- [Aim of the exercise] Only one stretch of the data below is needed. Output the lines from the one with "Click the 'Or upload a file' label" up to and including the one with "has width=1309, height=709.", exactly as they stand.
:: Excerpted data ::
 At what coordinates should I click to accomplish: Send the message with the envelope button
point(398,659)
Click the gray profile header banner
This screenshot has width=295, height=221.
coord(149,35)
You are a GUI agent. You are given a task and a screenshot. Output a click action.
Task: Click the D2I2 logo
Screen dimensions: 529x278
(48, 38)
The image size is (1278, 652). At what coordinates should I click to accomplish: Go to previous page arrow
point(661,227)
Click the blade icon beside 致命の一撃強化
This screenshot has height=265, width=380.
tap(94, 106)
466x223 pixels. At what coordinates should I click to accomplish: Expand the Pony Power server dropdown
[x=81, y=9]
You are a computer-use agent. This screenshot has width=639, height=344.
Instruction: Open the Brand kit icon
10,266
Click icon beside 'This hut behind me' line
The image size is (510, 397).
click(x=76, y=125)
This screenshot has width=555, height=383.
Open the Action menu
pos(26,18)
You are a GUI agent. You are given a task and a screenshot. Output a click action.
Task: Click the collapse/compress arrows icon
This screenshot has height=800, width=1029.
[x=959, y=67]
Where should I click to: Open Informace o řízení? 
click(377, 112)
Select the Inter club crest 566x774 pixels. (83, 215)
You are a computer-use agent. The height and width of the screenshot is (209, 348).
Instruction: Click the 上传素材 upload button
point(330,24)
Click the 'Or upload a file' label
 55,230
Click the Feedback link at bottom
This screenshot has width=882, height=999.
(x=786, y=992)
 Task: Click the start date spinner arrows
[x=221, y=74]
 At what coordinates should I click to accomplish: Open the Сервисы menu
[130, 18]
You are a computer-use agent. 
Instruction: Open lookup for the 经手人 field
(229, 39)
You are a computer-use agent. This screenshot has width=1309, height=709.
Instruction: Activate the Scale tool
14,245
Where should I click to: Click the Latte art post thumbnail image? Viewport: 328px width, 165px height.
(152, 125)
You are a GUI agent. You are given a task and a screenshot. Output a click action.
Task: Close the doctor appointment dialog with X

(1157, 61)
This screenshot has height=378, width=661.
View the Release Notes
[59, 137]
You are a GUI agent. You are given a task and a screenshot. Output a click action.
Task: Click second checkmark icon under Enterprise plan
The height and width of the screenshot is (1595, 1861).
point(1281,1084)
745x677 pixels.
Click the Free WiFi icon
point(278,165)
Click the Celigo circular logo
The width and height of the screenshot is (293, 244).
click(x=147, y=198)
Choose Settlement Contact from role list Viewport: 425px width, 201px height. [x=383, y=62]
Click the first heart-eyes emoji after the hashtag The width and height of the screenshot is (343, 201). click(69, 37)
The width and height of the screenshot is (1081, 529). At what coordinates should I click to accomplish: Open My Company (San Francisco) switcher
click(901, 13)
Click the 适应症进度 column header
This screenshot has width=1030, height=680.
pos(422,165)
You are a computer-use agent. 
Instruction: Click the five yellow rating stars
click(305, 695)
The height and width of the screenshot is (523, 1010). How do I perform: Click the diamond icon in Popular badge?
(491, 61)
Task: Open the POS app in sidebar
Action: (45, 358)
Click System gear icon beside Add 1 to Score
:::
- [Worked solution]
Click the 'Or upload a file' label
 55,230
Click the Feedback link at bottom
This screenshot has width=882, height=999.
(x=786, y=992)
 Task: Click the start date spinner arrows
[x=221, y=74]
 At what coordinates should I click to accomplish: Open the Сервисы menu
[130, 18]
You are a computer-use agent. 
Instruction: Open lookup for the 经手人 field
(229, 39)
You are a computer-use agent. This screenshot has width=1309, height=709.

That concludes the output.